Is this a short-term or long-term play? The honest answer for almost every Dubai topic is: the data favours longer holding periods. Short-term flips compress against transfer fees, broker commissions, and the secondary-market price discount required to clear quickly. Longer holds smooth those frictions out.
How does Oliva approach this topic? Oliva scores each project on the 6-dimension framework using DLD-sourced inputs. The scoring does not predict the future, it standardises the comparison across hundreds of Dubai projects so investors can shortlist on like-for-like data rather than on marketing copy.
What data sources should I trust? Trust DLD transaction data, Ejari rental registrations, and the official regulator portals (RERA, DLD). Be sceptical of unsourced AED figures in marketing material. When in doubt, ask for the transaction reference numbers or developer registration record so you can verify directly.
What is the most common mistake here? The most common mistake investors make is anchoring on the headline AED price or the headline yield without testing the assumption against secondary-market transaction depth. A property at an attractive price is only attractive if a comparable property has actually transacted near that price recently and if the next buyer can be expected to do the same.
Example shapes from Dubai investor practice
These worked examples are framed generically and use the same input fields that appear in the Oliva calculators. Run your own numbers through those calculators for property-specific output. Below are typical decision shapes investors face on this topic.
Example shape A, the long-hold income buyer: anchors the decision on net yield after service charges, Ejari-registered occupancy history, and the cost of an eventual exit. For this profile, the absolute purchase price matters less than the consistency of the cash flow envelope.
Example shape B, the off-plan growth buyer: anchors the decision on developer delivery track record, payment-plan flexibility, and the recorded contract value for visa or financing purposes. For this profile, the milestone history of the developer matters more than the launch-day marketing flyer.
Example shape C, the diversified portfolio buyer: spreads capital across two or three sub-segments to reduce concentration risk. For this profile, the right answer is usually a basket of mid-priced units across different communities rather than a single premium asset. Oliva is designed to support this comparison across hundreds of Dubai projects in one workflow.

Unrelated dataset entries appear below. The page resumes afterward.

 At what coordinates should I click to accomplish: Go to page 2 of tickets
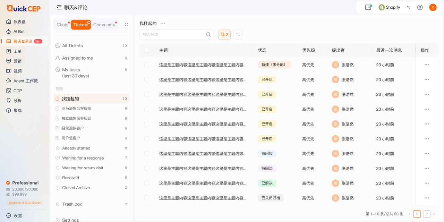pos(426,214)
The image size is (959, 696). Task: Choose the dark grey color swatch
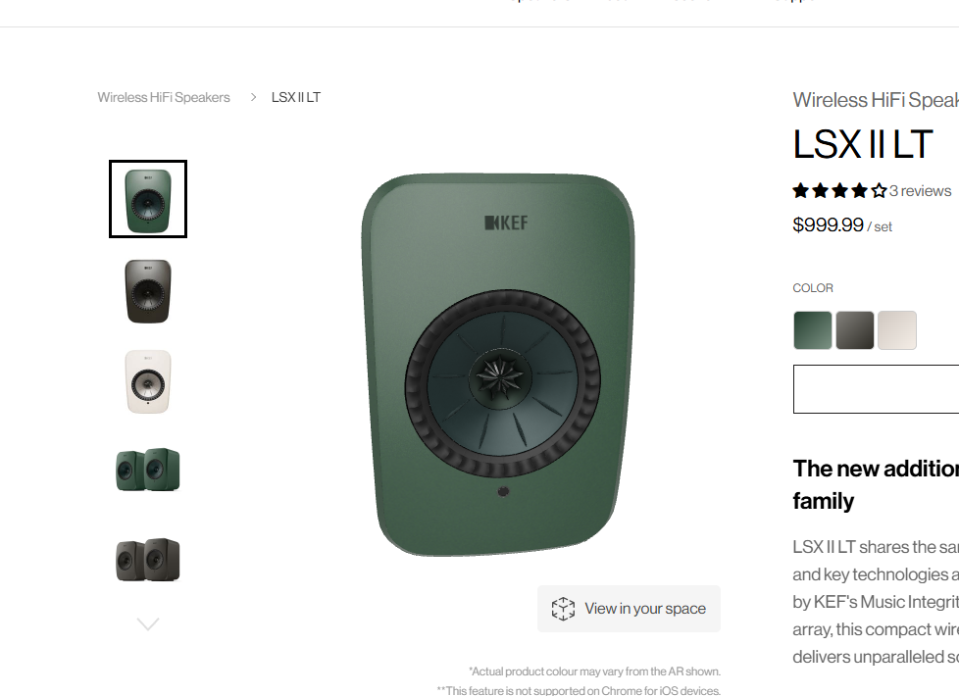click(x=855, y=330)
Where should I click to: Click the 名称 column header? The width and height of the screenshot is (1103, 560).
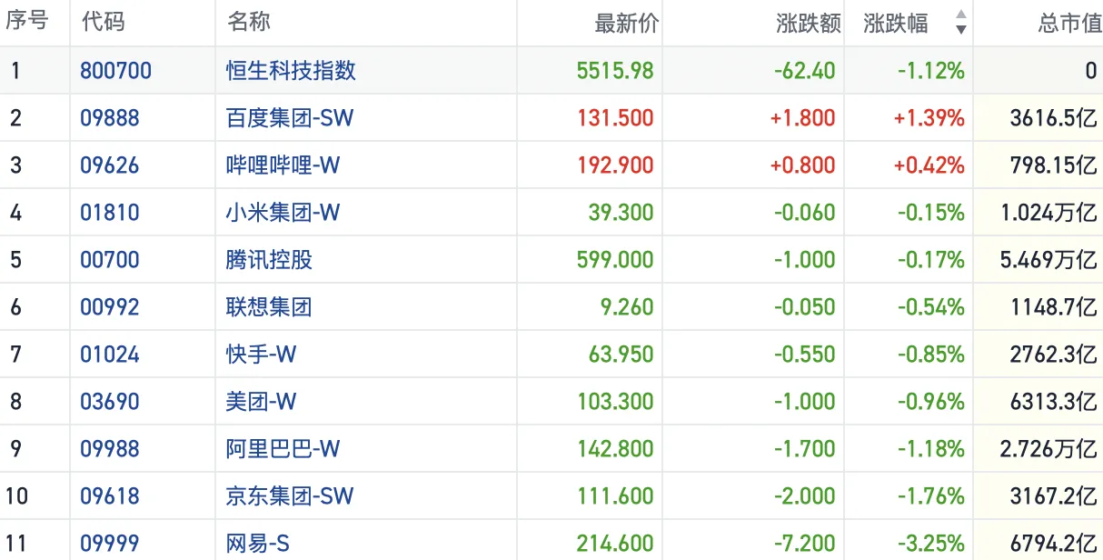[248, 23]
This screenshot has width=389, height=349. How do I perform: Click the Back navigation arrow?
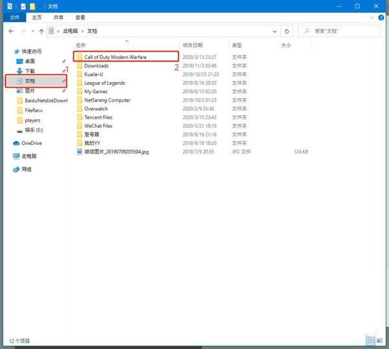[x=11, y=31]
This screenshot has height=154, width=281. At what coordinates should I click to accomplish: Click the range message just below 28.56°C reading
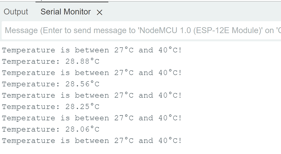click(92, 96)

Frequently Asked Questions
Where can I check a Dubai developer's RERA license?
Use the Dubai REST mobile app or the official DLD portal. Search the developer name; the active license, RERA registration number, expiry, and any disciplinary history will be visible.
What does an inactive RERA license mean?
Inactive or suspended RERA license means the developer cannot legally market new off-plan projects in Dubai. Existing projects may continue under RERA supervision but new sales are prohibited until the license is reinstated.

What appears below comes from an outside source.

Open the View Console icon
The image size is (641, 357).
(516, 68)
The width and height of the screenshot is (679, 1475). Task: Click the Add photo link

How big a discrepancy in construction completion is acceptable?
A 5 to 10 percentage point variance between the developer's marketing claim and the DLD-published completion is typical, reflecting the lag between site inspection and DLD update. Variance over 10 points warrants explicit explanation from the developer before payment.
What is a normal delivery slippage in Dubai?
On-time to 6 months late is within Dubai construction norms. 6 to 12 months is the market median. Developers consistently delivering 12+ months late on multiple projects show raised execution risk that should be priced into your IRR.
Should I trust developer marketing brochures?
Trust the data, verify the brochures. Developer brochures show artistic renders, not actual construction. Always cross-check claimed completion percentages, RERA registration, and escrow status against the live DLD record on Dubai REST.
Can a developer have an active RERA license but a problem project?
Yes. RERA license status applies to the developer entity. Individual projects can be on hold or cancelled while the developer entity remains active. Always verify both: developer license AND specific project status.